Die konservativ-christliche Erziehung, die für mich ausgesucht wurde, unterband allerdings eine umfassende Exploration der entsprechenden Genre und ich suchte mir für meine kritischen Erzeuger und die kirchliche peer-group hinnehmbare Nischen. Hier rettete mir u.a. Saviour Maschine meine frühe Jugend. Dann begann ich Skateboard zu fahren und versuchte natürlich auch, entsprechend auszusehen. Meine musikalische Vorliebe für DM, The Cure, Silke Bischoff, Wolfsheim und Co ließen mich in dieser anders gelagerten Szene aber nie richtig ankommen, dabei macht die Art der Fortbewegung auf vier Plastikrollen einen Heidenspaß. Aus dieser Zeit habe ich lediglich die guten alten Airwalks als angemessenen und gothic-tauglichen Turnschuh herübergerettet.

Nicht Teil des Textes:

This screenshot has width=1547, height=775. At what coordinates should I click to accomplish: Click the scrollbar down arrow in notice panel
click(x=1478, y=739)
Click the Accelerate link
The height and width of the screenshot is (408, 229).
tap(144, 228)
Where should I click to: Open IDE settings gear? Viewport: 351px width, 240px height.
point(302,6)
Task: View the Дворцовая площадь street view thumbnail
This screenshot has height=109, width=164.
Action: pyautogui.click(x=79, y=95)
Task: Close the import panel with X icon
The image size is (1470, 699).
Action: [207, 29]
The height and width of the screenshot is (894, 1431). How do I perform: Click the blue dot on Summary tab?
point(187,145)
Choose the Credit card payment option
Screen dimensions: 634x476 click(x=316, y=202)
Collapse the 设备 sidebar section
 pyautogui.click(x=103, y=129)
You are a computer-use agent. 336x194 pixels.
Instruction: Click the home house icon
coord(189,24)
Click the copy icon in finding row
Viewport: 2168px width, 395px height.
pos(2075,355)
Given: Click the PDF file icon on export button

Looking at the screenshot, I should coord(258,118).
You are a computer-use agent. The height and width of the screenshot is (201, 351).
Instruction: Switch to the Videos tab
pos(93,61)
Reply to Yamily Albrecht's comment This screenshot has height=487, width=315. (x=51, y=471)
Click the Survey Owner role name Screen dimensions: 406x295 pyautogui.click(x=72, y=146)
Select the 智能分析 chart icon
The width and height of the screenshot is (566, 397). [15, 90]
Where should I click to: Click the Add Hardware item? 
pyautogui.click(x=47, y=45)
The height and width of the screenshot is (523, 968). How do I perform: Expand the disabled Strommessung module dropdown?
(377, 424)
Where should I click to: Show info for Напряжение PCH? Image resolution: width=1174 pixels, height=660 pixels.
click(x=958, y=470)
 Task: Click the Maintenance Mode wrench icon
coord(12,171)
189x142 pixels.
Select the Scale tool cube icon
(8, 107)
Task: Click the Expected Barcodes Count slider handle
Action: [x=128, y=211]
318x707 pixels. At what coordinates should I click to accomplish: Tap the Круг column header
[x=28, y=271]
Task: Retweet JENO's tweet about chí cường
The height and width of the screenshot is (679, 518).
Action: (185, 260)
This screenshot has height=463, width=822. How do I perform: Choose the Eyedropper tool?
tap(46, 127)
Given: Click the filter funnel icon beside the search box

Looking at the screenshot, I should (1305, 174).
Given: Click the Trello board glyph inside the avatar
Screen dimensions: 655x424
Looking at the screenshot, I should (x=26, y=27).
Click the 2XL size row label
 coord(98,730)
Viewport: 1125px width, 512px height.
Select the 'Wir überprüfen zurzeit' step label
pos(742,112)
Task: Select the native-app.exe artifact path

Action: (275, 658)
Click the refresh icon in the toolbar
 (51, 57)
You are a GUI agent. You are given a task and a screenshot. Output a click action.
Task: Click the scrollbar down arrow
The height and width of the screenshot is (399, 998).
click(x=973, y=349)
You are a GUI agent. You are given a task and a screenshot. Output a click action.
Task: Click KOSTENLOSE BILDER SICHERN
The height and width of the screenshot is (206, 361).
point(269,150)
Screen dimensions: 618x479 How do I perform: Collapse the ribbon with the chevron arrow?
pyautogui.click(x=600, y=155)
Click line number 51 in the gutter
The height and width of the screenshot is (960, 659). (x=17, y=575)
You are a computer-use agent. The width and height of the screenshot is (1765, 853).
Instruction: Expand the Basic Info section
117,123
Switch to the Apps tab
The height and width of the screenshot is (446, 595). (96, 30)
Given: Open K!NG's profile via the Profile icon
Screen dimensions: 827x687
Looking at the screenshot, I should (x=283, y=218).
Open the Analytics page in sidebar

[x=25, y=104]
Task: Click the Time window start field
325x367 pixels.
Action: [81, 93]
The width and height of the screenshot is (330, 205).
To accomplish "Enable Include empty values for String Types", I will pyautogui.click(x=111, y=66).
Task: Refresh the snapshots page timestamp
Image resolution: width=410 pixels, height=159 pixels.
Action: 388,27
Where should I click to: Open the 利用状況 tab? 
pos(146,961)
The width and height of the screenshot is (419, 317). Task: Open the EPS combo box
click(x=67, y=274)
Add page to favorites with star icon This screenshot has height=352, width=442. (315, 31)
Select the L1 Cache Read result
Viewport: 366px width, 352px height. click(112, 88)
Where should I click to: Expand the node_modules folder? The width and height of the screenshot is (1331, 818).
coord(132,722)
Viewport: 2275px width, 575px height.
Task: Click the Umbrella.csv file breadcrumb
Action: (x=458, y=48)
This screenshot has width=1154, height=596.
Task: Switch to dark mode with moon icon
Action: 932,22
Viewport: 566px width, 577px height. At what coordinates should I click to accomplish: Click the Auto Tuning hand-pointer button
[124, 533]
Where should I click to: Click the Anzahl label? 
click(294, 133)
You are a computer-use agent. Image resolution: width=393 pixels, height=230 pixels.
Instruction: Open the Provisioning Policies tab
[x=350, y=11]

Als ich Mitte der 90er für meinen Zivildienst mein Elternhaus und mein soziales Umfeld hinter mir ließ, begann die experimentierfreudigste Phase meiner Musikleidenschaft. Kaum ein Metalabend war in der Dorfdisko „Jump“ vor mir sicher, regelmäßig zog es mich in die Nachtschicht nach Göppingen zur Industrial-Night, nach Stuttgart ins Müsli, den Bär oder ins Universum oder wie die Schuppen alle hießen. Mit meiner damaligen Freundin erweiterten wir zeitweise den Radius bis nach Landau, um im Mesh die Mähne zu schütteln (die ich damals noch hatte). Ich erklärte ihr die Genialität von Philip Boa and the Voodooclub und sie machte mich mit Goethes Erben/Erblast, Lacrimosa und Anne Clark vertraut.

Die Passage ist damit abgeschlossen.